はじめに稲津副学長が、「カーボンニュートラルの実現に向けたさまざまな取り組みが行われる中、本研究はエネルギーの考え方を大きく変える可能性があり、持続可能な社会の実現に一歩を踏み出すものだと確信しています。今後も研究を推進し、社会実装を目指して邁進したい」とあいさつ。牛尾社長は、「実際に工場の排熱を使ってどれだけの冷却効果があるのか実証実験を繰り返してきました。今日は皆さんにもその成果を感じていただきたい。排熱を使うことでカーボンニュートラル削減に貢献できる」と期待を語りました。
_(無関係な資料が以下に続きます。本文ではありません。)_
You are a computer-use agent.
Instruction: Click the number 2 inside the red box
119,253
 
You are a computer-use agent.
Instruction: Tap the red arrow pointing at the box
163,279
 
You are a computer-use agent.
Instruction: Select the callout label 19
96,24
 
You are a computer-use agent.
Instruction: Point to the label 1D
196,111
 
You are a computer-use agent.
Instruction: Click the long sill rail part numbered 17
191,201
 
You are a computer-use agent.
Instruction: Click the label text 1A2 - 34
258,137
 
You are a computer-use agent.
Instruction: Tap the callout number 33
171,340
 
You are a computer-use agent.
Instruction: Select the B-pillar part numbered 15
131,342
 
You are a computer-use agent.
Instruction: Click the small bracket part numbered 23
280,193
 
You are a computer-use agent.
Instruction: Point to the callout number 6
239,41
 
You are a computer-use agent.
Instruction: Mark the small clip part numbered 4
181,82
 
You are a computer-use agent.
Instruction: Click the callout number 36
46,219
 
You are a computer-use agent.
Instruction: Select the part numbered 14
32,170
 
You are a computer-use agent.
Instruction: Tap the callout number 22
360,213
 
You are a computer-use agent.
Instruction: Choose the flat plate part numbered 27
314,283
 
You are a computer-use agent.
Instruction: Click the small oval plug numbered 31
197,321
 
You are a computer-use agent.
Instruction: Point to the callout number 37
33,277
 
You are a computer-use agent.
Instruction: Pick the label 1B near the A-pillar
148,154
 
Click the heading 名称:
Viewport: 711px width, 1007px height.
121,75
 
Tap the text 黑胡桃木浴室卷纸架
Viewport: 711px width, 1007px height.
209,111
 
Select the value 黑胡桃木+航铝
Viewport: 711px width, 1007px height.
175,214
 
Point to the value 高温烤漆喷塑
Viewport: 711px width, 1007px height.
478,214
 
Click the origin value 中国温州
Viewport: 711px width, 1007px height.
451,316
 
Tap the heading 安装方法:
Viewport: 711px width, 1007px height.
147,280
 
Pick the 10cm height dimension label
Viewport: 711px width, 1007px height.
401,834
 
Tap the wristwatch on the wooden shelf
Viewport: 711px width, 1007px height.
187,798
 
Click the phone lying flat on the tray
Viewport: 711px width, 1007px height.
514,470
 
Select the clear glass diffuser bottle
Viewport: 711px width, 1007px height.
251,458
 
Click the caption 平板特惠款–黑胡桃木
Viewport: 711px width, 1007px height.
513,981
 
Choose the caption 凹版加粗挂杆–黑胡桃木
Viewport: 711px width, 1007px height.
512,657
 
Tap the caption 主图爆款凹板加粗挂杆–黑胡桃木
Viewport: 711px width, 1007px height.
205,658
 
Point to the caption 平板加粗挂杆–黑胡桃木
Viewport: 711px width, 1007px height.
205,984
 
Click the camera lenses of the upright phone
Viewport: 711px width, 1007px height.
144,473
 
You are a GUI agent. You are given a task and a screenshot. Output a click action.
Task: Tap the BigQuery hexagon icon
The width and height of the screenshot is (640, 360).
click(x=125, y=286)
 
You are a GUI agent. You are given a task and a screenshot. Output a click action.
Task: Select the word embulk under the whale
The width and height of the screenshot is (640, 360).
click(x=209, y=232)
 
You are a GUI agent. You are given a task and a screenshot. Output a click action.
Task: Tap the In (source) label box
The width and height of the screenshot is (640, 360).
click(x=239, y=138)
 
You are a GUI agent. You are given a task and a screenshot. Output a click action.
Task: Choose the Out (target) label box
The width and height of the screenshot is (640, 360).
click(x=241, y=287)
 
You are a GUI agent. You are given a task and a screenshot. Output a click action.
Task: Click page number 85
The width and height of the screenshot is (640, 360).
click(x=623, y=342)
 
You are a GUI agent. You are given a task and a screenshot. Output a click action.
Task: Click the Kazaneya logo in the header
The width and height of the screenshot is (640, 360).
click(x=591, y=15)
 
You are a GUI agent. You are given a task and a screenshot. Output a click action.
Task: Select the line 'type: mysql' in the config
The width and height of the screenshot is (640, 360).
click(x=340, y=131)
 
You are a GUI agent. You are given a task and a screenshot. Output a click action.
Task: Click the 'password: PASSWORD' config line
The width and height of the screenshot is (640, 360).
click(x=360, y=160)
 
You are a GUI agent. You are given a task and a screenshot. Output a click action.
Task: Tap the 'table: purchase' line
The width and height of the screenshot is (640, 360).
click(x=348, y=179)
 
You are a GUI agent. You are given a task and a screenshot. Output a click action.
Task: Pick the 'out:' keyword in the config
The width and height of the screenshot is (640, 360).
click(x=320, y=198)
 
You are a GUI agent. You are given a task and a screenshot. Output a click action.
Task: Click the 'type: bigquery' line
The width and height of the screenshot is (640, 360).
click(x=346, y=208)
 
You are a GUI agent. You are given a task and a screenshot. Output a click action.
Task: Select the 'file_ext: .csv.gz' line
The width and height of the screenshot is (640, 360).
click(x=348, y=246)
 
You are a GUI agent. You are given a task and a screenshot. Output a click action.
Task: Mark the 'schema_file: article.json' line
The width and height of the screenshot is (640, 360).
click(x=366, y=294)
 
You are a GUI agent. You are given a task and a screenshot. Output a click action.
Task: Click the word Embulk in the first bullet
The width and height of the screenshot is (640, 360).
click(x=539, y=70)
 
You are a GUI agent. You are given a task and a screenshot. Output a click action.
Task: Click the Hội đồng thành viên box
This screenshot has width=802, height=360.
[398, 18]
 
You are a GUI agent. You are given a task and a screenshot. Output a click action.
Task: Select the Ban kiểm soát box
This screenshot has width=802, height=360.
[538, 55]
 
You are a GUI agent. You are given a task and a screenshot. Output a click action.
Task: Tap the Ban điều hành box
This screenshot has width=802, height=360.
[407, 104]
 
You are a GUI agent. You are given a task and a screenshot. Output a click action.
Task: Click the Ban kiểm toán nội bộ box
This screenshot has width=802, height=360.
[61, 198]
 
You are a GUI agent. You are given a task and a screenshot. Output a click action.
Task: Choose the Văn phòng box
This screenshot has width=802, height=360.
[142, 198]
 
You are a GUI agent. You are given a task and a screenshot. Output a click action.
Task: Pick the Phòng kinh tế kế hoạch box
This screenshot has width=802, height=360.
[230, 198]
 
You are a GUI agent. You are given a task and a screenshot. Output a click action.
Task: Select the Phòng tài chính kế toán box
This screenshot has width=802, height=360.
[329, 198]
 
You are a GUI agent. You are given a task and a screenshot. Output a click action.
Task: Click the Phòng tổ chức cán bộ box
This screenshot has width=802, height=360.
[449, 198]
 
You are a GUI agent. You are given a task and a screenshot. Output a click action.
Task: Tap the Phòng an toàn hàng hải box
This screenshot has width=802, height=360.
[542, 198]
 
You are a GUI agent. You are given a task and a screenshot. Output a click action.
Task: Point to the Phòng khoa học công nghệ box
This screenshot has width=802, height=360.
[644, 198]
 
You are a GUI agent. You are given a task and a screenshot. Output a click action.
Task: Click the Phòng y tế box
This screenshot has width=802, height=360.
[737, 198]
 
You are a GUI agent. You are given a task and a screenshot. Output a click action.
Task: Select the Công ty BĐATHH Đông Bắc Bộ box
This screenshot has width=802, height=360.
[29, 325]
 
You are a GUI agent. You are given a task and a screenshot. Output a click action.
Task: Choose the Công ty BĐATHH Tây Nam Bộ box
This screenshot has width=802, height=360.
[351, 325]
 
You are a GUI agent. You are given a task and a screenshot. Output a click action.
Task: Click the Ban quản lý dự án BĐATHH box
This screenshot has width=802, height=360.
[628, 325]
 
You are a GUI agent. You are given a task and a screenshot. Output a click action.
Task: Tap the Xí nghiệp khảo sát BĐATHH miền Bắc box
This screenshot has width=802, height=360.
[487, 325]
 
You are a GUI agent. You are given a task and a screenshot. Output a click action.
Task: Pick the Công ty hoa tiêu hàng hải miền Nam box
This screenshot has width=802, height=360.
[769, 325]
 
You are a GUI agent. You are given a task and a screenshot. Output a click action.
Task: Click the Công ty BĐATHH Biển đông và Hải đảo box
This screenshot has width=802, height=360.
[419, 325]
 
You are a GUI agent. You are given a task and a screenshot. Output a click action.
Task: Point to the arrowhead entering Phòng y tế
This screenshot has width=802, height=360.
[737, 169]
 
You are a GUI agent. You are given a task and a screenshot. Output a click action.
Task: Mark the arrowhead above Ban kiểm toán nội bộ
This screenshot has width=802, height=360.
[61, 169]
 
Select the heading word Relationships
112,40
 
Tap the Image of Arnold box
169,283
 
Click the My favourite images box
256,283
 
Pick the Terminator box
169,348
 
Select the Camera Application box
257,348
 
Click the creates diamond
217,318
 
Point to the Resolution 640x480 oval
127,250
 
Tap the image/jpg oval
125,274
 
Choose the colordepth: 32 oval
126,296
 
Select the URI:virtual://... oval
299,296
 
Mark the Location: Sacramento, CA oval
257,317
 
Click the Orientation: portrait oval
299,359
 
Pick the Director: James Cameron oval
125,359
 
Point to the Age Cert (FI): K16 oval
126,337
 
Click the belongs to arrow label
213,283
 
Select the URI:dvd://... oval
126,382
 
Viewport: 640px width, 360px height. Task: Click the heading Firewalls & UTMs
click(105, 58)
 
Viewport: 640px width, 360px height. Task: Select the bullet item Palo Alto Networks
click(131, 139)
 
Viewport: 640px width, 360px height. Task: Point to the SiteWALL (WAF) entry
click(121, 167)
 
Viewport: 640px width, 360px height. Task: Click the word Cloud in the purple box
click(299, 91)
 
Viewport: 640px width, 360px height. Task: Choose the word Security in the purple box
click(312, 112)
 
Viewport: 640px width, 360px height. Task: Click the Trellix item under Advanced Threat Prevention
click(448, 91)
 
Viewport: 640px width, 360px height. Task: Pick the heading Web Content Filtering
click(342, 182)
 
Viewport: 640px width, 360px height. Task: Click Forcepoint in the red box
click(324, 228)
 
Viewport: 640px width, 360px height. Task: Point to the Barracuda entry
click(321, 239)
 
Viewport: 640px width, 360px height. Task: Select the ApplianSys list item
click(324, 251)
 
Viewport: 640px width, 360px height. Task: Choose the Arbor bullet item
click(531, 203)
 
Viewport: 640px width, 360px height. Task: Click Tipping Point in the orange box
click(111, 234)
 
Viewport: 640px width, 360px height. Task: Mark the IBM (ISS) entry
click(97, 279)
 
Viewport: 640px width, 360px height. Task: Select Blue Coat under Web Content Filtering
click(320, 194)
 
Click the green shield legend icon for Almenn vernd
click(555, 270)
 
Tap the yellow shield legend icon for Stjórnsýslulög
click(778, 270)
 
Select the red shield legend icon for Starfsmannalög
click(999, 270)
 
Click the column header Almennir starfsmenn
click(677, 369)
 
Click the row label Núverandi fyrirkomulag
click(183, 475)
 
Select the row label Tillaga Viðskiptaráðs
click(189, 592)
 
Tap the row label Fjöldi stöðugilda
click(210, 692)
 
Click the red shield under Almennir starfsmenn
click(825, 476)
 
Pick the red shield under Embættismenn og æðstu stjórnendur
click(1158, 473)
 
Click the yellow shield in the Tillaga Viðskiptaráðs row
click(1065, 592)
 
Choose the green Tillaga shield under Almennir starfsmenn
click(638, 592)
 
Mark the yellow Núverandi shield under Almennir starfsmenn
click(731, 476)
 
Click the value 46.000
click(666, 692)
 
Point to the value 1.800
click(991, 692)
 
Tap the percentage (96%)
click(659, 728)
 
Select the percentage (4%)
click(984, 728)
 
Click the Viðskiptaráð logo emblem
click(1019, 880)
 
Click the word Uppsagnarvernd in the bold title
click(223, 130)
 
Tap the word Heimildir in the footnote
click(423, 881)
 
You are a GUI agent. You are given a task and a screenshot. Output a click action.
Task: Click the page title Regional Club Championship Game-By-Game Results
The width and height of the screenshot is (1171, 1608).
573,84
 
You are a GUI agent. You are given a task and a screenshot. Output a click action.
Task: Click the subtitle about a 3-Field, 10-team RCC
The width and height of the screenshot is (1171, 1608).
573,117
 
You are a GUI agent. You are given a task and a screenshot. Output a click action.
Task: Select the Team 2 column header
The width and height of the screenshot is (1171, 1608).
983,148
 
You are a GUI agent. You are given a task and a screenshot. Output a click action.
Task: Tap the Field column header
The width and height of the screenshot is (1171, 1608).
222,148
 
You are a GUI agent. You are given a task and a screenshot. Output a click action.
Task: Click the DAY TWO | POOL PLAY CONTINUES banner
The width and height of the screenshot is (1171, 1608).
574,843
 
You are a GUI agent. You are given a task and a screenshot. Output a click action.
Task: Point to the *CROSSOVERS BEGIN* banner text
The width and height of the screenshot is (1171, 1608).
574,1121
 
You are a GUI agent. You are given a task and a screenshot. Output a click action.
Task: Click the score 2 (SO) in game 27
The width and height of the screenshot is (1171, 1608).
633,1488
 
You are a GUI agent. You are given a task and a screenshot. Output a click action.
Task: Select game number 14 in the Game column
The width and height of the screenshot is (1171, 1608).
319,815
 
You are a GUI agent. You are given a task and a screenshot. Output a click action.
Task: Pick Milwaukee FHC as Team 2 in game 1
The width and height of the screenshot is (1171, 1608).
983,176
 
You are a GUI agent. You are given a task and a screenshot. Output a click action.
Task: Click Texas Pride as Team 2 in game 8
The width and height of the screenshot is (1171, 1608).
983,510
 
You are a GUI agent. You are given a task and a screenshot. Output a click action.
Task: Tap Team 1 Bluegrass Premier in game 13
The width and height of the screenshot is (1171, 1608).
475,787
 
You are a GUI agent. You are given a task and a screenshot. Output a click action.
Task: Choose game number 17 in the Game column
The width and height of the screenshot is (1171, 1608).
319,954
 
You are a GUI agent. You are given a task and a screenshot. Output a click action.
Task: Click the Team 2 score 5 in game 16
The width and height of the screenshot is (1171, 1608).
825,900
続いて本学の長谷川教授が熱音響現象について、中央精機技術部部長の深谷典之氏が実証実験の概要を解説しました。今回開発した装置は横幅1.8m、奥行き1.2m、高さ1.7m で、250~430℃の排熱から変換した熱媒油と常温水を原動機から取り込み、その温度差で内部の気体が膨張と圧縮を繰り返して音波が発生します。導波管の一部を拡大した「コンプライアンス」を2カ所設け、管内音場を調整することで低温排熱を用いた冷却動作を実現しました。長谷川教授は、「工場排熱を熱音響機関に投入することで生じた音響パワーを、熱音響冷却機に入力することで-10℃の冷熱を生成しました。可動部品を使用していないためメンテナンスフリーであることも大きなメリットです」と話し、数値計算をもとに導波管の長さなどを導き出したことを説明。装置を製作した深谷氏は、「今回の結果を応用すれば、一般工場向けの冷房装置や冷凍庫だけでなく、船舶エンジン排熱による発電や冷房、一般家庭における太陽熱による発電機や空調、冷蔵庫などにも応用できると考えています。実証実験では冷熱を使った冷房ブースを設置しましたが、気温の高い工場内にクーラーを設けたミーティングルームや作業部屋を作ったり、ホイールを削ったときに使った油を冷やしたりといった活用ができる。今後はデータの蓄積や性能向上改善、コストダウンによる量産商品の開発に取り組み、2024年度にはカーボンニュートラル対応技術として事業を確立したい」と展望を語りました。

会見後には実証実験を行っている装置と冷房ブースを見学。質疑応答では実用化にあたっての課題や今後の事業展開について多くの質問が上がりました。